Varese
- Don Pino,
responsabile dell'istituto La Casa, ritiene accettabile
questa legge che, però, non può dirsi cattolica
«È una legge che,
almeno, mette un po' d'ordine»
(23
febbraio 2004) «I dati statistici parlano di un aumento
dell'infertilità di coppia. Ma io penso che sia più un
fatto psicologico che fisico». A parlare è Don Pino
Gamalero, responsabile dell'istituto La Casa di Varese, che
da anni segue le giovani coppie e fornisce servizi di
consultorio famigliare. «I giovani rimandano sempre più
l'età del matrimonio e della genitorialità. La donna è
all'apice della fertilità a 25 anni, ma ormai si superano
abbondantemente i tren'anni prima di avere un figlio. Se poi
a tutto ciò si aggiunge lo stress di questa vita moderna,
ben si capisce la diffusione di questo fenomeno».
Don Pino Gamalero, pur comprendendo il desiderio che spinge
molte coppie a sottoporsi alla fecondazione artificiale pur
di avere un figlio, è cosciente del carico di sofferenze e
stress psicologico che i giovani devono sostenere per
raggiungere il proprio obiettivo.
«Si è detto che la legge appena approvata è cattolica. Ma
di cattolico non ha nulla. Noi la consideriamo positivamente
perché, almeno, esclude la fecondazione eterologa.
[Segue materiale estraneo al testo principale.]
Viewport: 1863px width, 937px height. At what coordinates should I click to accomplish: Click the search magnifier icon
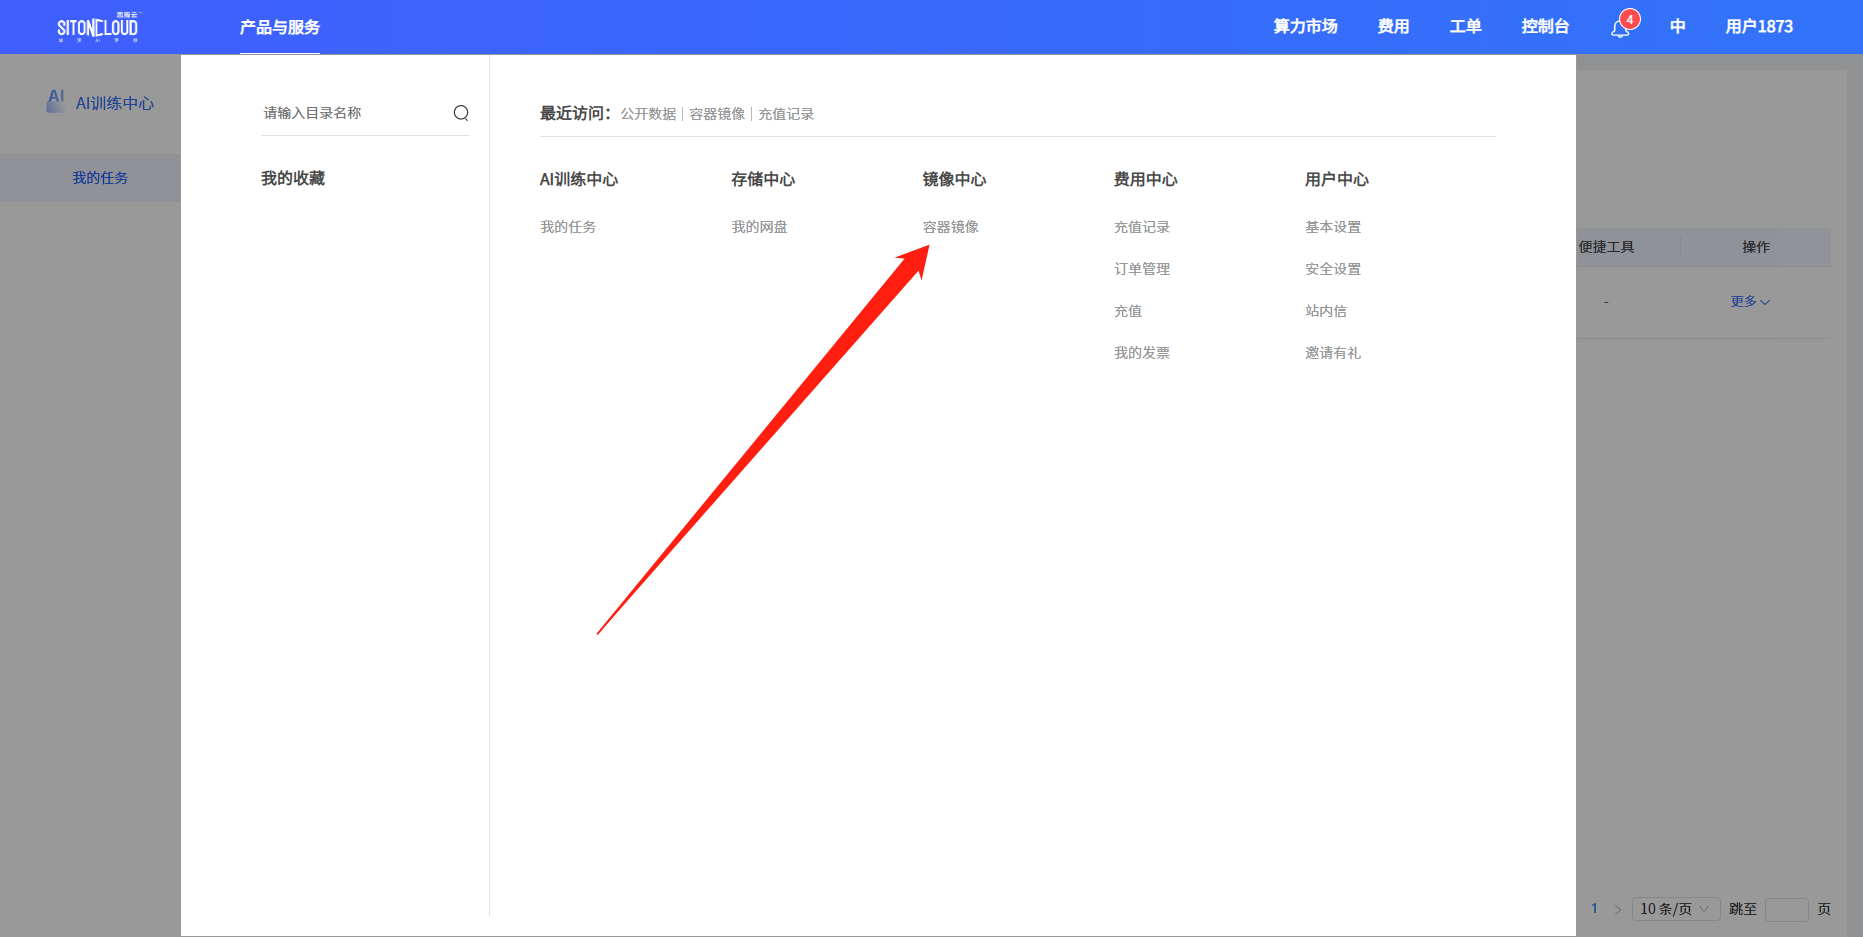pos(460,113)
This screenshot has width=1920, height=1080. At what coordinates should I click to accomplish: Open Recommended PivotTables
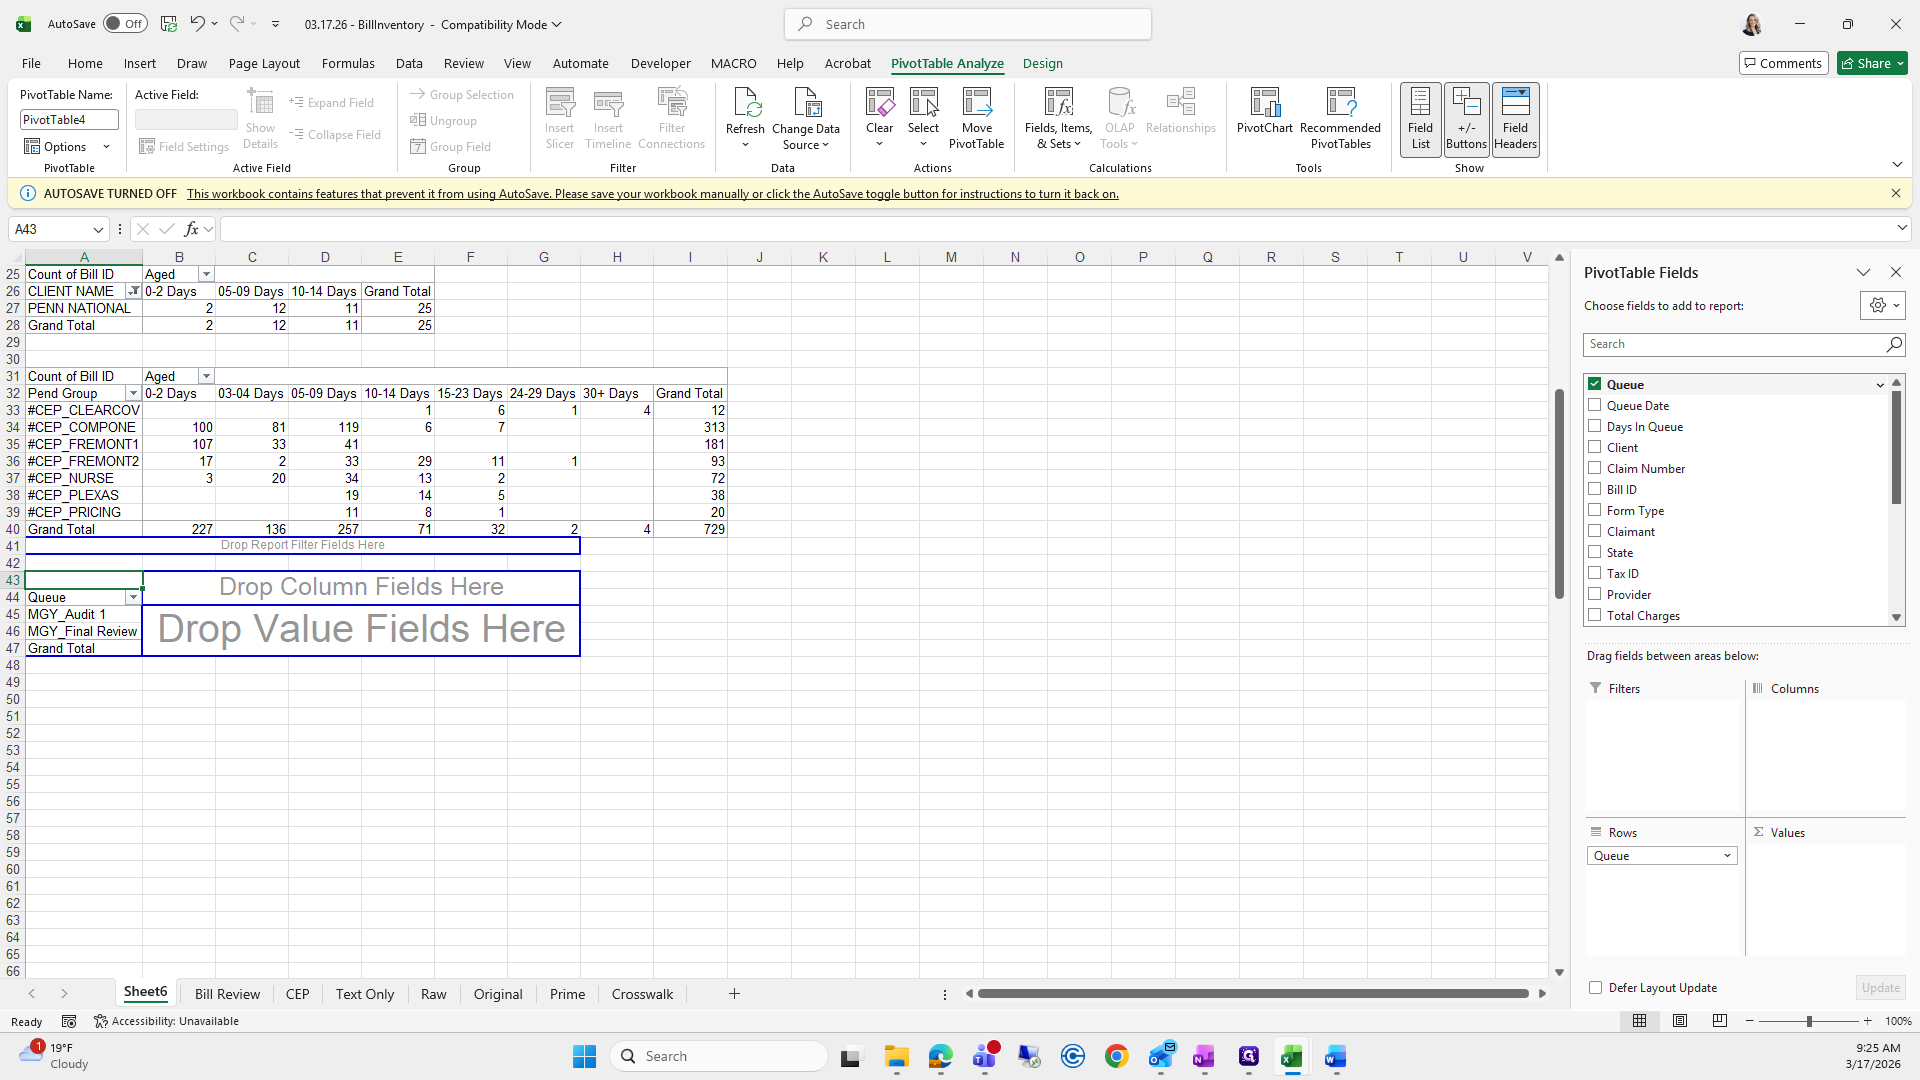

L'abbiamo accettata perchè, almeno, mette ordine in un
settore dove vigeva la completa anarchia. Ogni centro faceva
a sé. Ci sono istituti che fanno gestire l'intero percorso
da medici e da psicologi e altri che non prevedono alcun
sostegno dal punto di vista psicologico. Questa legge sta
creando molte resistenze, ma perché si cerca di mettere
ordine laddove prima non esisteva».
Per Don Pino, comunque, il bisogno di maternità può venire
soddisfatto in un modo anche meno stressante: «Non capisco
perchè non si pone sufficiente attenzione all'adozione. È
un'alternativa che andrebbe incentivata».